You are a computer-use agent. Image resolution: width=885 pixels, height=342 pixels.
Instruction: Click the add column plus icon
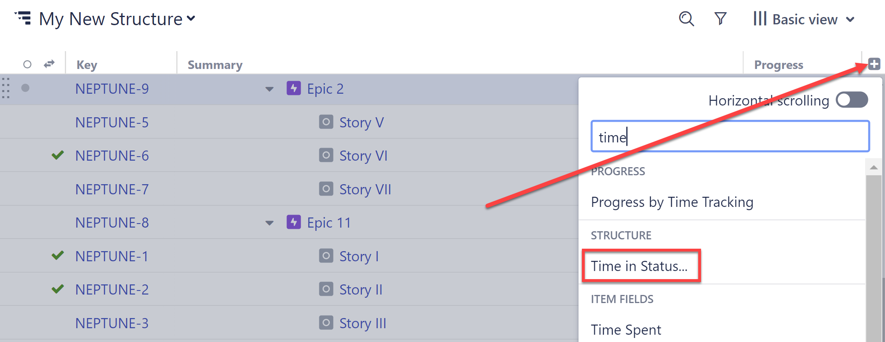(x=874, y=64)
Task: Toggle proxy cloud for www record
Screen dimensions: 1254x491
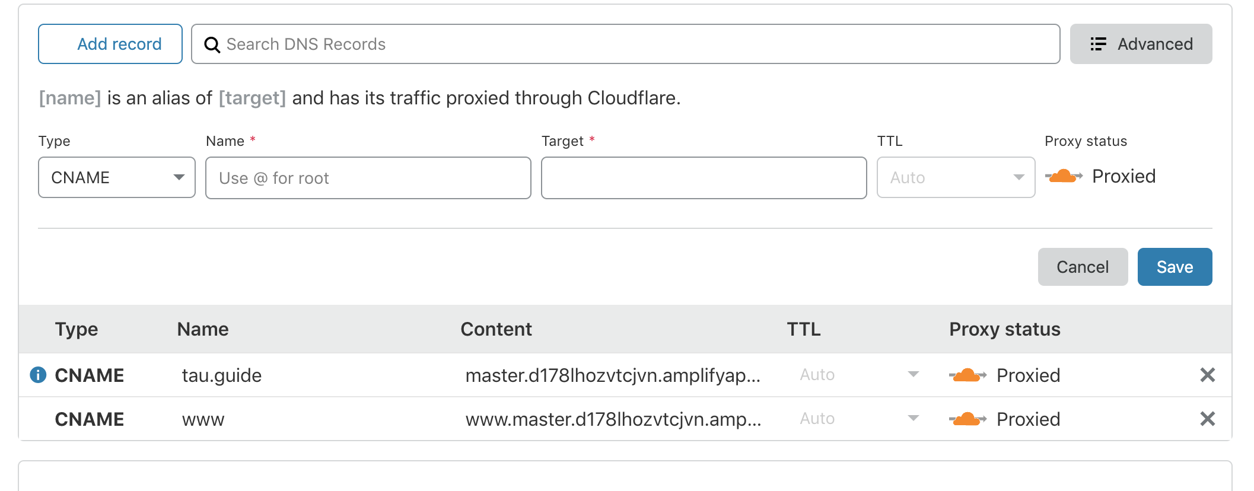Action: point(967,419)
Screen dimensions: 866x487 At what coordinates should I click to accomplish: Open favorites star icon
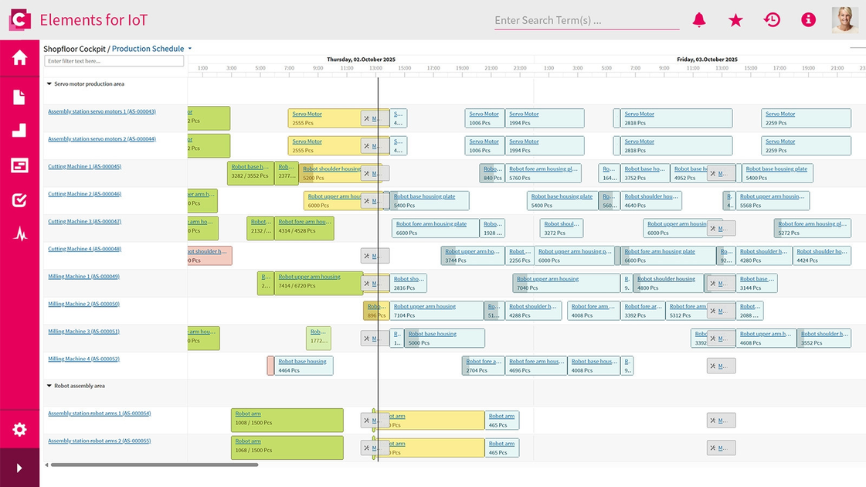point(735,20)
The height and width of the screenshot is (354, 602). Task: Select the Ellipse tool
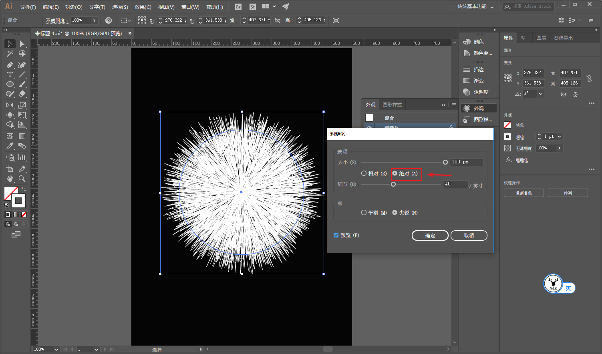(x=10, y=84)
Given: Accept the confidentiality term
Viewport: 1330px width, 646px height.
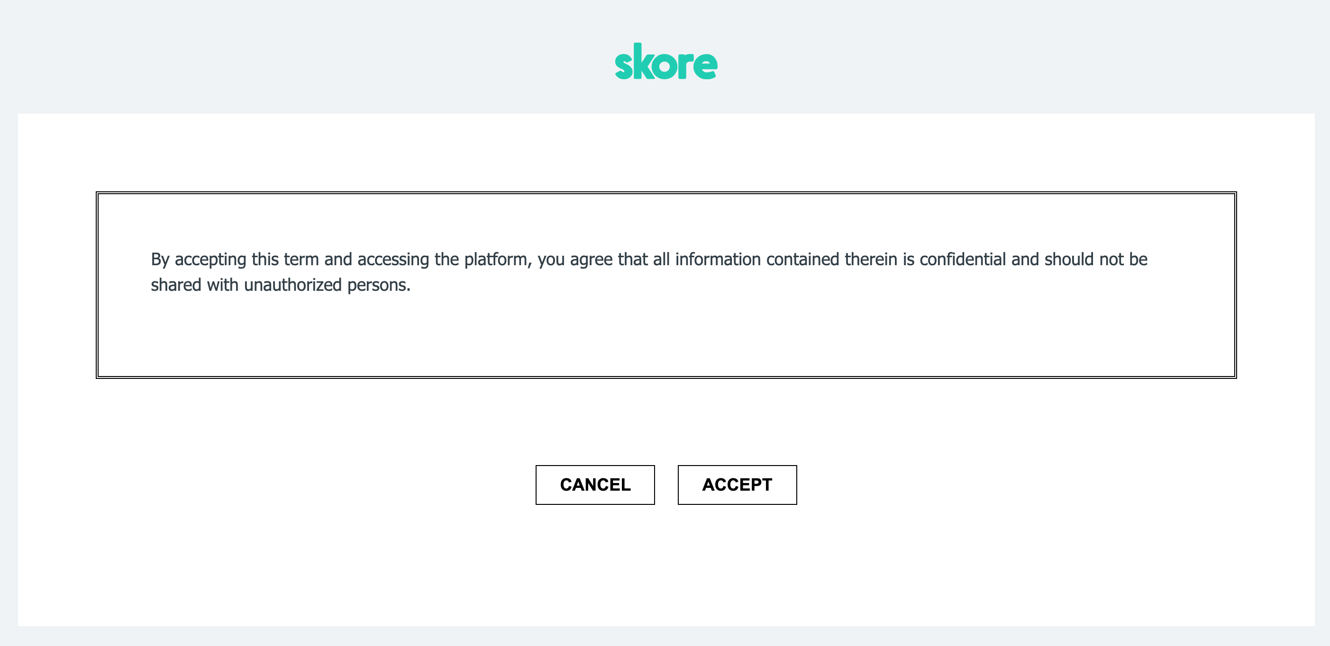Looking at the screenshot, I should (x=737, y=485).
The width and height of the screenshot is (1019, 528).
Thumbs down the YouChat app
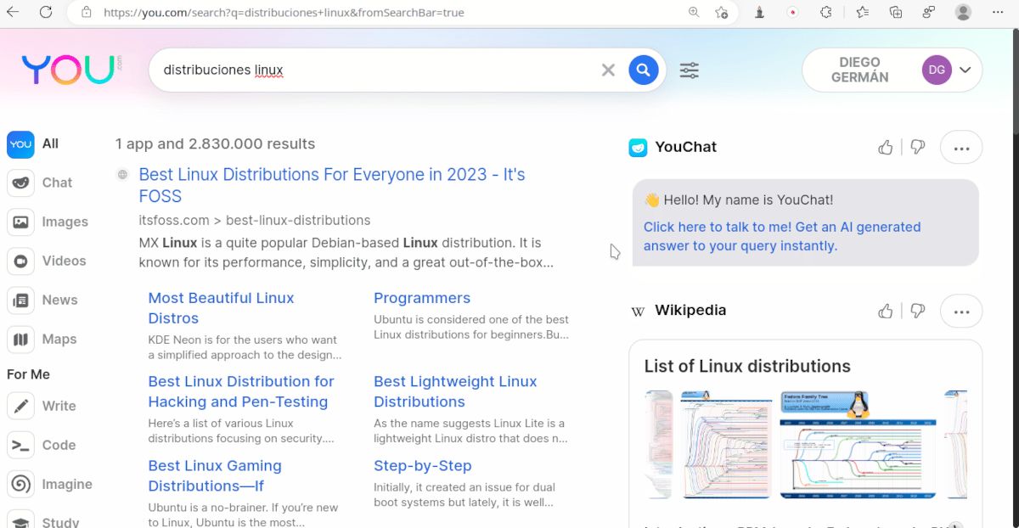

* * *

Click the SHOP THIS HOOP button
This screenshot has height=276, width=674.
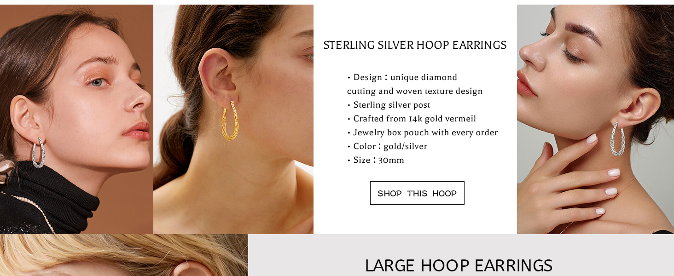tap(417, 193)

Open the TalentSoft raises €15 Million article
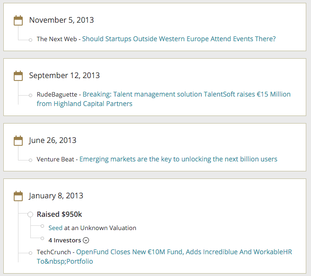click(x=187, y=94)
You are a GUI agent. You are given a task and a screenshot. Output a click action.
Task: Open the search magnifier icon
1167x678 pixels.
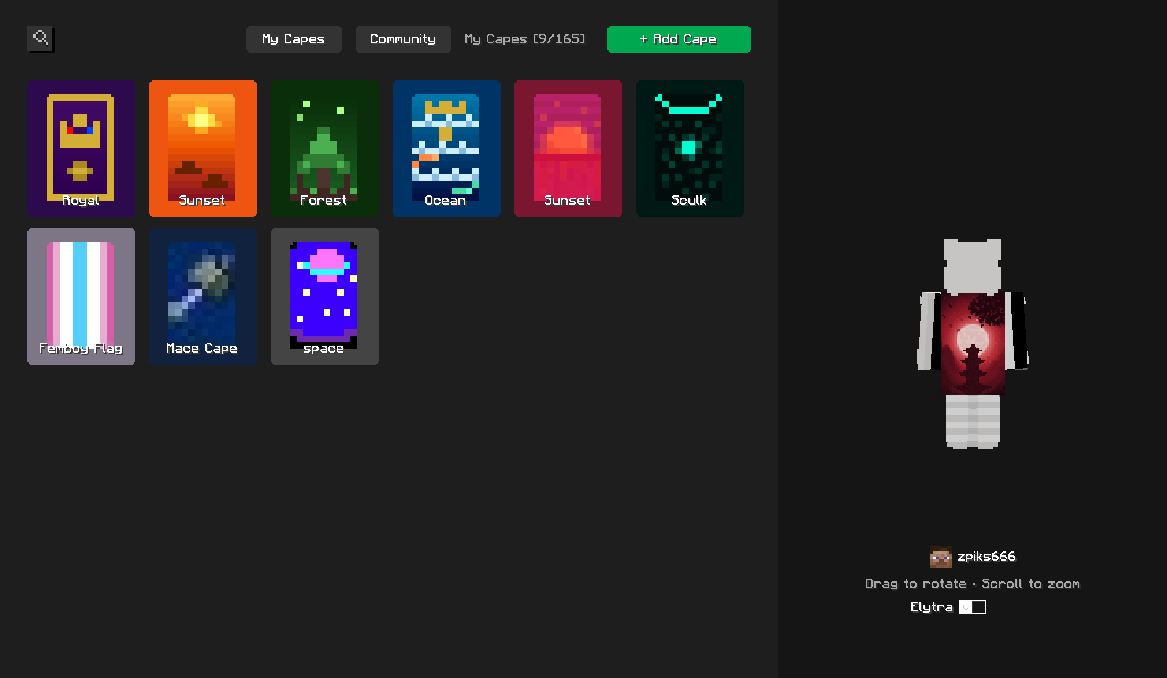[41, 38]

### About this exercise
Only one stretch of the listing is wanted: the lines starting at the one with "You are a computer-use" and ending at the one with "Thumbs down the YouChat app", copied exactly and free of pictures.

### Task output
You are a computer-use agent. Image resolution: width=885 pixels, height=342 pixels.
Instruction: Click the add column plus icon
(x=874, y=64)
Task: Toggle proxy cloud for www record
Screen dimensions: 1254x491
Action: point(967,419)
Screen dimensions: 866x487 At what coordinates should I click to accomplish: Open favorites star icon
point(735,20)
The height and width of the screenshot is (354, 602). Task: Select the Ellipse tool
(x=10, y=84)
Given: Accept the confidentiality term
Viewport: 1330px width, 646px height.
Looking at the screenshot, I should (x=737, y=485).
The width and height of the screenshot is (1019, 528).
Thumbs down the YouChat app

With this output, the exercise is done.